DATA RECORDS:
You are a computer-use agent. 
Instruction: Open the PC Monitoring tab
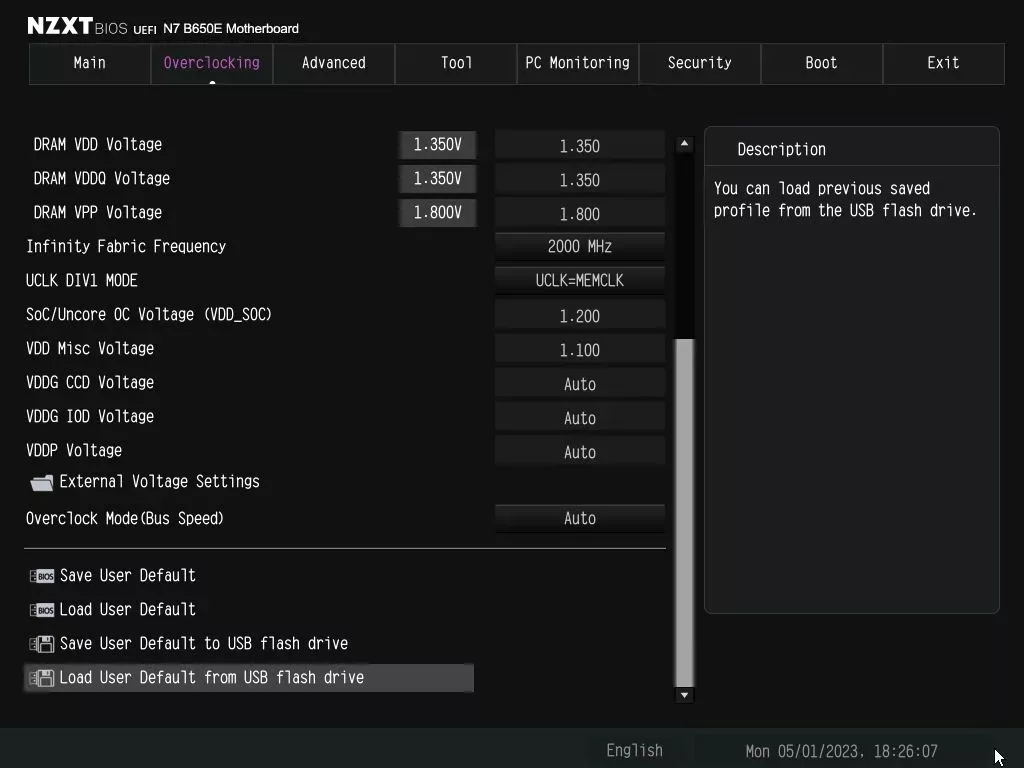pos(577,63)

* * *

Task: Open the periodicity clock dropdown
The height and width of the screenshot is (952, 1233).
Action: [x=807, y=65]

==

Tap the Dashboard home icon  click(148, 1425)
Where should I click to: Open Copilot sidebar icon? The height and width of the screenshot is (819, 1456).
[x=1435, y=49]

AIM:
Reproduce the material, starting with the line that contains "Where should I" and going on through the line that contains "[x=1435, y=49]", with both of those lines included.

SOLUTION TO THIS EXERCISE:
Where should I click to: Open Copilot sidebar icon? The height and width of the screenshot is (819, 1456).
[x=1435, y=49]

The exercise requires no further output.